Final answer:
The given differential equation is not exact.
Step-by-step explanation:
The equation provided is x * dy/dx = 5xe^x - y + 9x^2. To determine if it is exact, we will check if it satisfies the condition for exactness: ∂M/∂y = ∂N/∂x, where M and N are the respective coefficients of dx and dy.
Firstly, let's rearrange the given equation into a more standard form: y' = (5xe^x - y + 9x^2)/x, where y' = dy/dx. Upon examination, M = ∂M/∂y = -1 and N = ∂N/∂x = 5e^x + 18x. Since ∂M/∂y ≠ ∂N/∂x, the equation is not exact.
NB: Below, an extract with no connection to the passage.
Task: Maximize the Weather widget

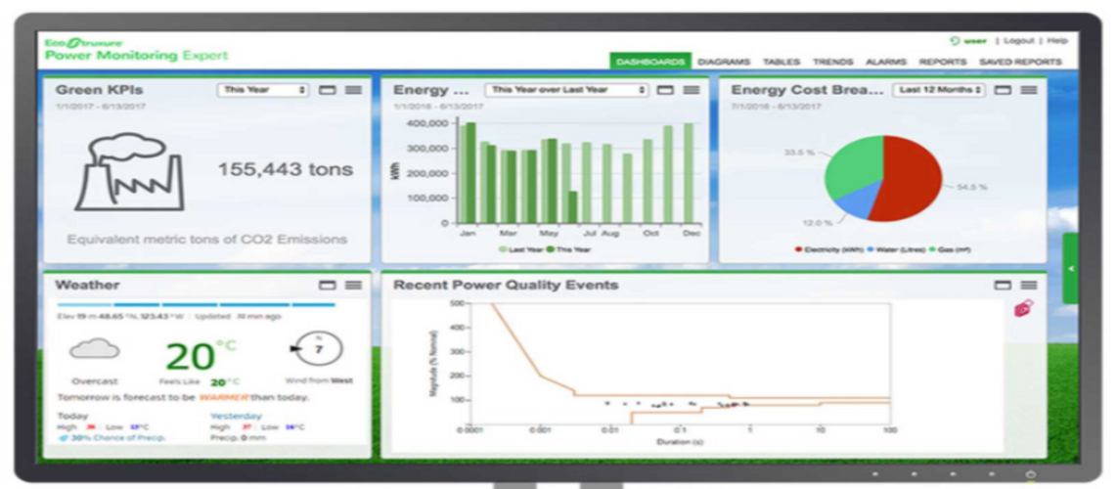Action: (328, 285)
To find an integrating factor to make it exact, we'll use an integrating factor μ. Here, μ is a function of x such that μMdx + μNdy becomes an exact differential equation. To determine μ, we'll use the formula: μ = e^(∫((∂N/∂x - ∂M/∂y)/M)dx).
Upon computation, μ = e^(∫((5e^x + 18x + 1)/x)dx). Unfortunately, this equation doesn't yield an easily integrable form. Therefore, a straightforward integrating factor cannot be obtained, and the equation remains not exact.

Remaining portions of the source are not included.